Vous voulez dire que vous écriviez pour d’autres cinéastes ?
Non, pas du tout.
Mais alors que sont devenus ces scénarii ?
Rien, ils attendent d’être tournés.
Et qu’est-ce qui vous a amené à réaliser celui-ci ?
En 2004, le gouvernement turc a enfin voté une loi pour mettre en place un système de financement public du cinéma. Ça paraît insensé mais avant cela, les films turcs ne recevaient aucun soutien public. Cela réduisait considérablement la production de films d’art et d’essai. Imaginez que des cinéastes comme Nuri Bilge Ceylan devaient financer leur film sur leurs fonds propres – c’est d’ailleurs ce qu’il a fait pour son premier long métrage – ou bien chercher des co-productions internationales. Donc très peu de films étaient tournés avant 2004.

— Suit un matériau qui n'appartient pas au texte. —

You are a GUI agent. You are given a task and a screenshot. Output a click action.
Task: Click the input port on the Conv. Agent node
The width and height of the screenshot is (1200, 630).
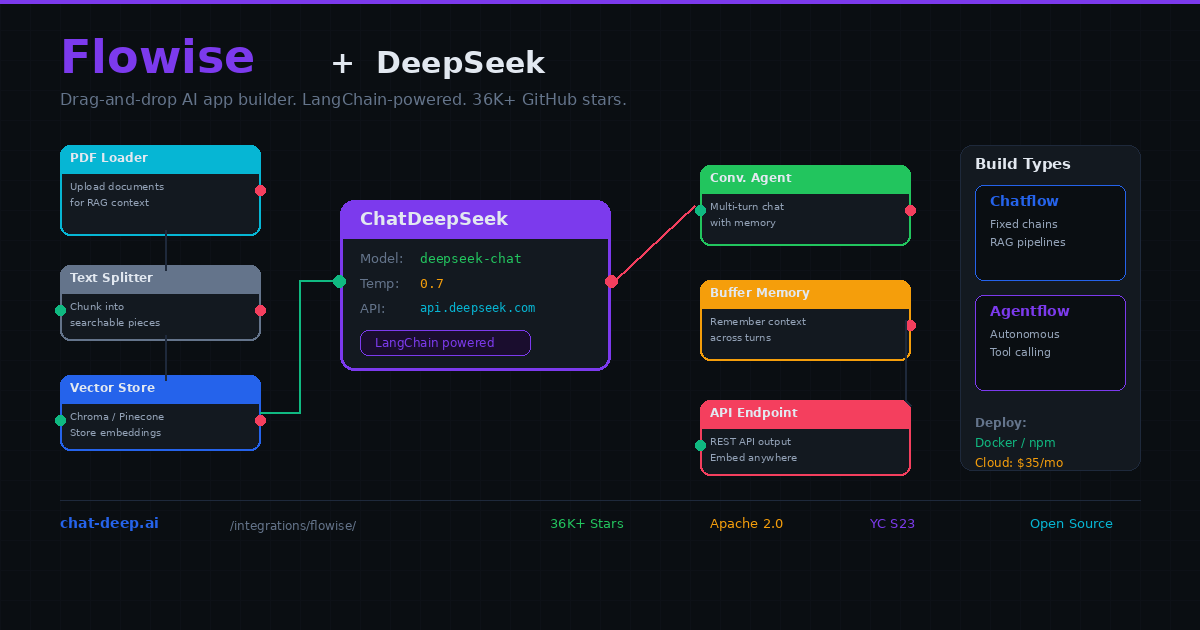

Quel a été le point de départ et le processus d’écriture du film ? Quand on le voit, on le sent traversé de multiples impulsions, comme s’il hésitait entre la comédie noire, le thriller paranoïaque ou le western contemplatif…
Le point de départ était une intrigue familiale, dont j’ai écrit l’essentiel voilà quinze ans. C’était l’histoire d’une famille qui se réunit dans un même lieu… mais c’était complètement différent. J’ai retrouvé le scénario bien plus tard et je l’ai réécrit, en ajoutant de nouveaux éléments, comme les nomades, qui ne figuraient pas dans la version initiale. Chaque réécriture a donné lieu à une évolution du récit dans une nouvelle direction. Chaque fois que je reprenais le texte, de nouveaux éléments apparaissaient et c’est devenu une espèce de récit allégorique.
Quand aux éléments de genre auxquels vous faites allusion, ils n’étaient pas là dès le départ, ils sont apparus au fil de l’écriture et du tournage. Parce que bien entendu, je voulais que l’histoire comprenne des éléments de suspense, de mystère et d’humour, et le film a finalement pris la forme d’un mélange de différents genres.
C’est drôle que vous expliquiez avoir ajouté des éléments au fur et à mesure de l’écriture parce que j’ai eu le sentiment que chaque personnage apportait quelque chose à l’intrigue, comme le personne de Zafer qui est hanté par le souvenir d’une guerre à laquelle il a pris part…
Zafer était dans le scénario originel, dont l’intrigue tournait plutôt autour de la question de la masculinité en Turquie, des tragédies et des conflits qui traversent cette masculinité. Comme Zafer est une personnage traumatisé par la guerre, il était un élément important de cette histoire. L’autre petit-fils était là dans la première version, mais pas le grand-père, je l’ai écrit parce que j’avais besoin d’un patriarche qui apporte une autre dimension à cette histoire. Les nomades sont venus ensuite. Ils ont complètement réorienté l’intrigue : ils représentent une menace invisible, et cela m’a aidé à révéler la paranoïa sur laquelle repose l’unité artificielle de cette famille.
Voulez-vous dire que cette unité de façade pourrait servir d’allégorie à une communauté politique qui n’existerait que dans la conscience paranoïaque d’un ennemi commun ? Voyez-vous le film comme une satire politique de la Turquie contemporaine ?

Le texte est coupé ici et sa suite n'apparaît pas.